Cependant, une nouvelle recherche de Keck Medicine de l’USC suggère que l’augmentation des niveaux d’oméga-3 par le biais de suppléments pourrait ne pas offrir les bénéfices cérébraux escomptés. L’étude, publiée dans eBioMedicine, a révélé que, bien que les oméga-3 issus de l’huile de poisson atteignent efficacement le cerveau, ils n’améliorent pas les mes de la santé cérébrale chez les adultes âgés à risque accru de maladie d’Alzheimer.
Au cours d’un essai clinique contrôlé et à double insu de deux ans, les chercheurs ont constaté que les suppléments d’oméga-3 à forte dose n’ont pas amélioré la mémoire, la performance cognitive ou la perte de cellules cérébrales dans les régions associées à la maladie d’Alzheimer. « Nous souhaitons tous qu’il existe une solution miracle pour prévenir l’Alzheimer, mais nos résultats montrent que les suppléments d’huile de poisson ne semblent pas protéger la santé cérébrale », a déclaré Hussein Naji Yassine, MD, directeur du Centre de santé cérébrale personnalisée de l’USC et principal investigateur de l’étude.

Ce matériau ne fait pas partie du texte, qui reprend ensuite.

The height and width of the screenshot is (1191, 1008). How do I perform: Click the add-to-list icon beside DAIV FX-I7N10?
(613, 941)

L’étude a inclus 365 adultes âgés de 55 à 80 ans, qui consommaient rarement du poisson, une source alimentaire majeure d’acides gras oméga-3. Tous les participants étaient considérés comme étant à risque accru de maladie d’Alzheimer, près de la moitié (47 %) portant le gène APOE4, le facteur de risque génétique le plus fort connu pour l’Alzheimer à début tardif. Les participants ont été assignés au hasard pour recevoir soit un supplément quotidien d’huile de poisson, soit un placebo, chaque supplément contenant 2 000 mg d’acide docosahexaénoïque (DHA), un acide gras oméga-3 essentiel pour la fonction cérébrale.

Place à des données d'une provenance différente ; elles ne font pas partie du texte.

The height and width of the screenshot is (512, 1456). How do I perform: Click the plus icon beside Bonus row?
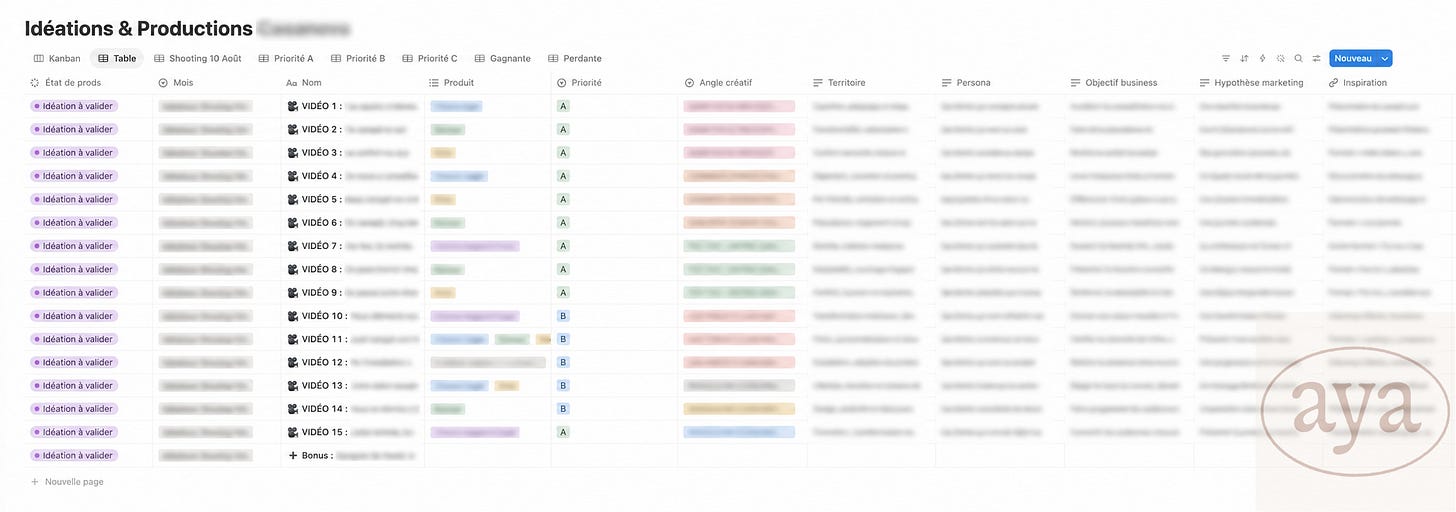(x=292, y=455)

Les chercheurs ont mesuré les niveaux de DHA dans le liquide céphalorachidien, qui entoure le cerveau et la moelle épinière. Après six mois, les niveaux de DHA avaient augmenté en moyenne de 17 %, confirmant que le nutriment avait atteint sa destination prévue. Toutefois, malgré cette absorption, aucune amélioration mesurable des capacités cognitives n’a été observée. Les participants prenant des suppléments de DHA n’ont pas mieux performé aux tests cognitifs que ceux ayant reçu un placebo.
Les résultats d’imagerie cérébrale ont montré que les suppléments d’huile de poisson n’ont pas ralenti la rétraction de l’hippocampe, une région du cerveau critique pour la mémoire et souvent utilisée comme marqueur du vieillissement cérébral et du risque de maladie d’Alzheimer.
Les chercheurs envisagent pourquoi les oméga-3 atteignent le cerveau sans induire d’améliorations notables. Ils suspectent que les oméga-3 pourraient être plus efficaces lorsqu’ils sont consommés dans le cadre d’un régime alimentaire méditerranéen global, plutôt qu’en tant que supplément isolé. Ce régime, naturellement riche en oméga-3, a été associé à un risque réduit de maladie d’Alzheimer.
Bien que les facteurs de mode de vie n’aient pas été directement examinés dans cette étude, les chercheurs soulignent que maintenir une bonne santé globale reste l’un des moyens les plus efficaces pour soutenir la fonction cérébrale et réduire le risque d’Alzheimer. « Rester en bonne santé tout au long de la vie est notre outil le plus puissant pour réduire le risque d’Alzheimer, y compris l’exercice régulier, un sommeil de qualité et une alimentation équilibrée », a ajouté Yassine.